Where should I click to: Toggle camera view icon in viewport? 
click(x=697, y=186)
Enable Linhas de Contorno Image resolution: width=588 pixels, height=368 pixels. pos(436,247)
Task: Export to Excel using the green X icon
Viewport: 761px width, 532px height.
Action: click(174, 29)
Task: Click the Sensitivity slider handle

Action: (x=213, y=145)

== == ==

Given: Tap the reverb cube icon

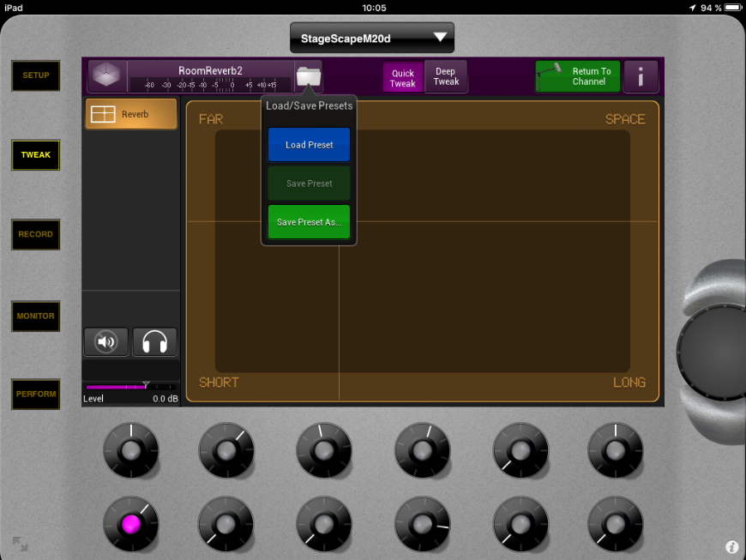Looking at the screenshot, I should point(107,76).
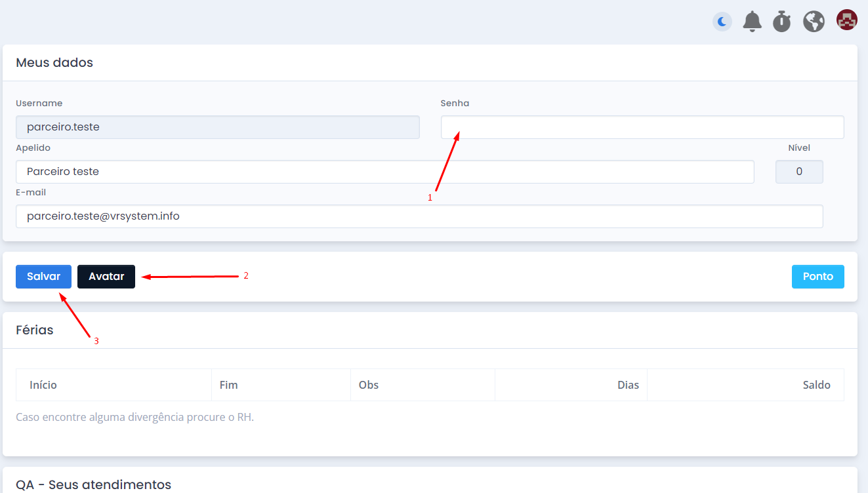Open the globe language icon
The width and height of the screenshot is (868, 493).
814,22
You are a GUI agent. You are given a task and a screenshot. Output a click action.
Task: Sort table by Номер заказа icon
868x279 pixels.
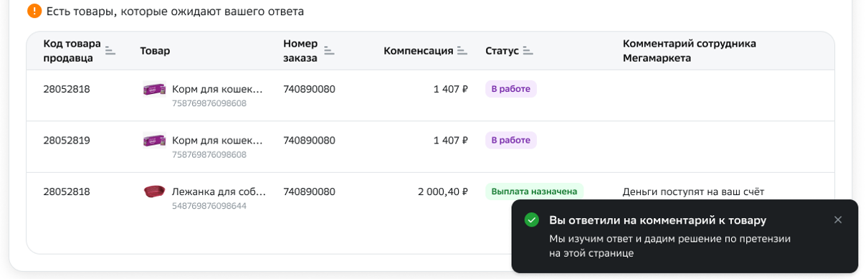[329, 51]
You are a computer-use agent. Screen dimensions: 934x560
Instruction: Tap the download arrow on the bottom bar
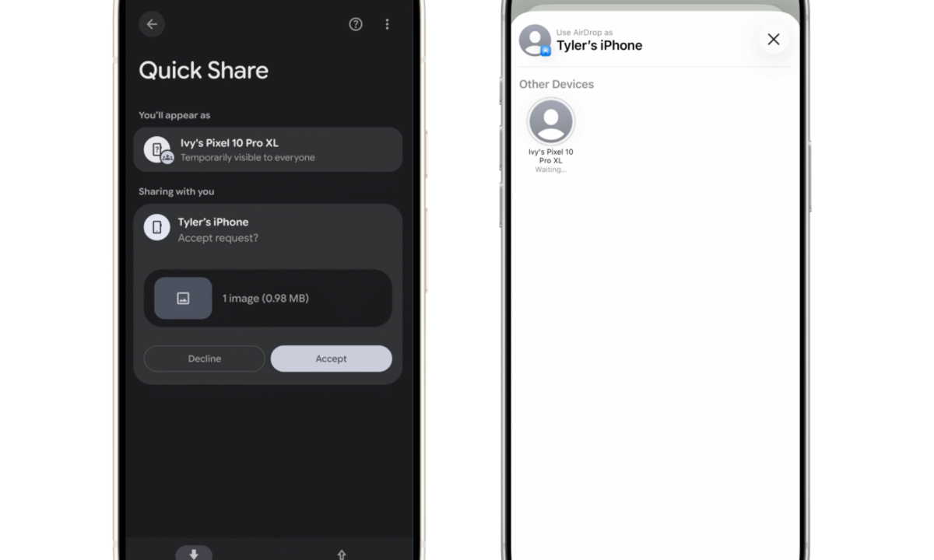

== == ==

TASK OBJECTIVE = For the entries above, print exactly the lines between the one with "Given: Tap the reverb cube icon" and the one with "You are a GUI", inclusive, with no pictures.

COMPLETED EXERCISE =
Given: Tap the reverb cube icon

Looking at the screenshot, I should point(107,76).
Open the globe language icon
The width and height of the screenshot is (868, 493).
814,22
You are a GUI agent. You are given a task and a screenshot. Output a click action.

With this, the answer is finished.